## [EXCERPT]
────────────────────
Predictive Analytics (Improve)
Rarely in a heat treating/material processing dilemma is the root cause readily disclosed; my experience in heat treating is that "bad" phenomenon often occur and disappear with impunity, leaving root cause analysis a moot point. We breathe a sigh of relief and enjoy the quiet before the next storm.
In the past, this unfortunate scenario likely resulted from one of two things: first, the inability to measure multiple variables simultaneously; and second, if a system is in place identifying and monitoring key variables, then management's inability of correlating (note: correlation may not ≠ causation) effects of multiple process variables. This inability leads to dependency and/or relationships preventing meaningful and/or accurate interpretation of data. At best, this does no more harm than allow the continued ill-effects of current problem, but at worst, it leads to incorrect conclusions, possible worsening of the problem at hand, and new problems.
Here is where management of forward-thinking companies -- focused on developing optimal manufacturing efficiencies, equipment effectiveness, increased profit, and competitive advantage --differentiate themselves by advocating application of digital technologies. In this case, it means moving toward artificial intelligence (AI); smart machines/machine learning.
Many options related to machine learning software and machine connectiveness are available (e.g., Siemens, GE Digital, Samsara, etc.). Your SCADA system provider is a great place for beginning investigation into predictive/prescriptive software solutions using machine learning tools.
Another example of a systems approach for digital transformation is Smart Prod ACTIVE. Profiled in Foundry Trade Journal last winter, this information and communication technology (ICT) platform, designed for optimizing foundry production, illustrates the growing possibilities for increased competitive advantage and profit growth based upon implementation of digital technologies, such as EnginSoft - smart ProdACTIVE.5
Prescriptive Analytics (Control)
Heat treating consists of many interrelated processes and/or systems. Prescriptive analytics, by way of simulation software/modeling tools, leads to applicable solutions; as Luigi Vanfretti, an associate professor of electrical, computer, and systems engineering at Rensselaer Polytechnic Institute, states, "You need to have a way to understand the interaction of the systems, and, in an integrated way, you need to optimize them together."6
Digital data collection and advanced analytics open the door for data-driven decisions and improved understanding of a process. When we are able to investigate cause-effect relationship(s) and our modeling tools suggest appropriate/optimal adjustment for non-normal process variation, we can achieve standardization of a given heat treating process, possibly even aimed at specific equipment in a manufacturing system.
────────────────────
## [STORED DATA]
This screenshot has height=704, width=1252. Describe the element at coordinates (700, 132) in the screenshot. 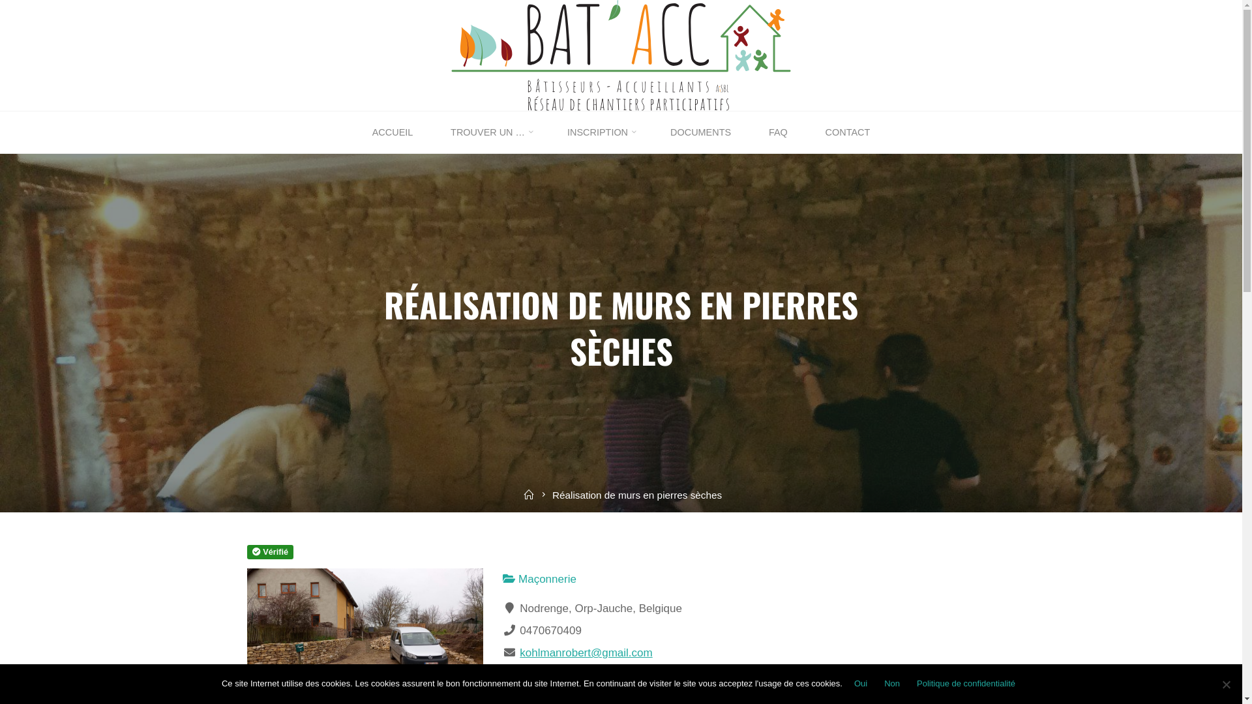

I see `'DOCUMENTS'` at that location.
────────────────────
## [SHORT PROBLEM]
Translate this sentence from the heat-treating analytics excerpt into Spanish: "Digital data collection and advanced analytics open the door for data-driven decisions and improved understanding of a process."

## [ANSWER FOR THE TASK]
La recolección digital de datos y la analítica avanzada abren la puerta a decisiones basadas en datos y a una mejor comprensión de un proceso.